# Mamma Mia



## BigKahunaSD (Oct 31, 2008)

Does anybody know what Sail Boat was used in the movie "Mamma Mia"?


----------



## KODAD (Jan 9, 2008)

gotta pic?


----------



## adru (Oct 18, 2008)

Try this link SIMPLY SAILING: THE FILM "MAMMA MIA" AND TAI - MO - SHAN, I think it will answer your question. Or here TAI MO SHAN


----------



## danjarch (Jun 18, 2007)

Ok guy, this isn't good. Do you guy's know this is now the second thread on Mamma Mia. Is this site run by a bunch of pufters or somesuch.


----------



## erps (Aug 2, 2006)

Oh crap. I just started humming an Abba song.


----------



## camaraderie (May 22, 2002)

Soooper Trooooper!!


----------



## sailingdog (Mar 19, 2006)

I saw your avatar and for some reason Dancing Queen started running through my skull...  :laugher


camaraderie said:


> Soooper Trooooper!!


----------



## WouldaShoulda (Oct 7, 2008)

I took my old lady to see Mamma Mia when it came to DC.

She was appreciative!!


----------



## adru (Oct 18, 2008)

danjarch said:


> Ok guy, this isn't good. Do you guy's know this is now the second thread on Mamma Mia. Is this site run by a bunch of pufters or somesuch.


Sorry, my bad.
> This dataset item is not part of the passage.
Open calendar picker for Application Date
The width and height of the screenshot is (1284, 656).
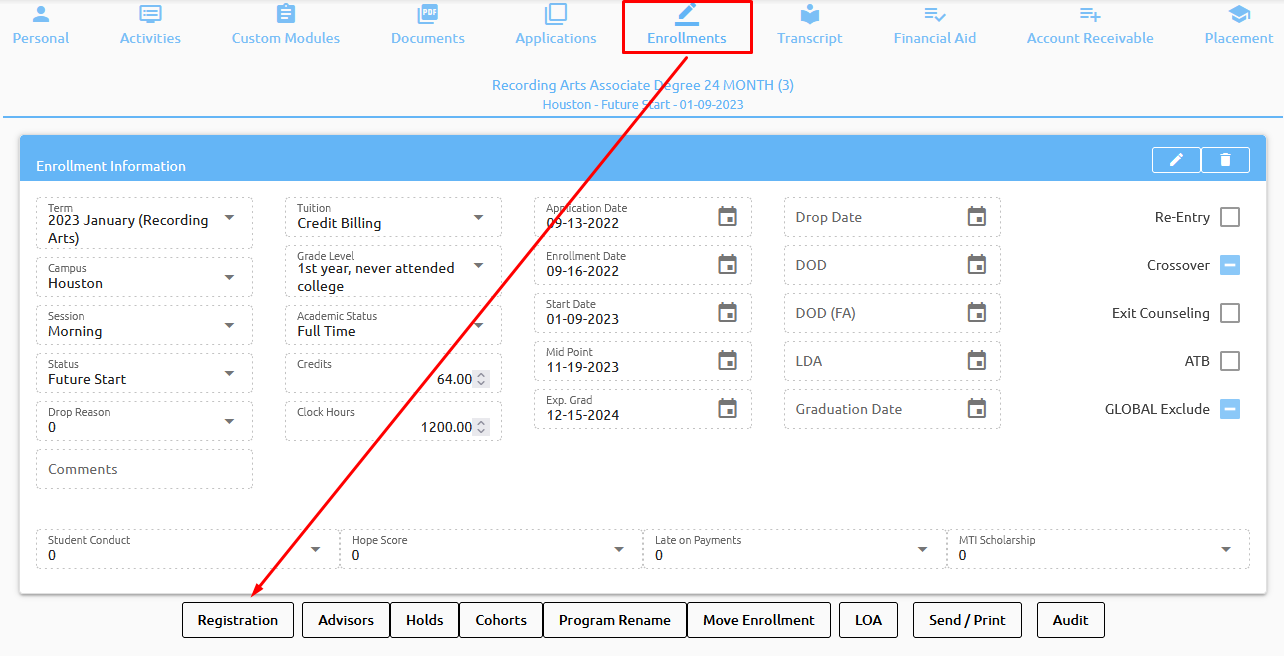(727, 217)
First off I must have missed the original thread, second, I'm new here so I guess I haven't gleemed the "unwritten" rules of this forum. From now on I'll be more careful and try to read more into a posters underlying agenda so I can avoid replying to anything that may appear suspicious...

Though the TAI MO SHAN is a beautiful sailboat, its ashame that it will forever have to bear the burden of having "that movie" overshadow its long and glorious nautical history. :laugher


----------



## danjarch (Jun 18, 2007)

Un-written rules. Heck we aren't that good at following the written rules. The popular thread today is a kids game. I doubt you'll bring down the level of sophisticated debate often found amongst these threads. Is a beautiful boat to say the least.


----------



## xort (Aug 4, 2006)

the tai mo has a sailingdog that seems to fit in quite well


----------



## djodenda (Mar 4, 2006)

I was in a small town north of Stockholm last spring, and had some time to kill. I decided to wander into a library and see what the Swedes had to offer us culturally.

I walked over to the CD collection and the first thing I saw, right on top, was an ABBA CD..

Yikes!

David


----------



## Johnrb (Sep 21, 2002)

Whenever a Euro tosses the cultural superiority thing my way, I refer them to these gems:

YouTube - ABBA - Honey Honey - Germany, May 1974
YouTube - Armi Ja Danny - I Want To Love You Tender


----------



## painkiller (Dec 20, 2006)

I think I just found my next ringtone...


----------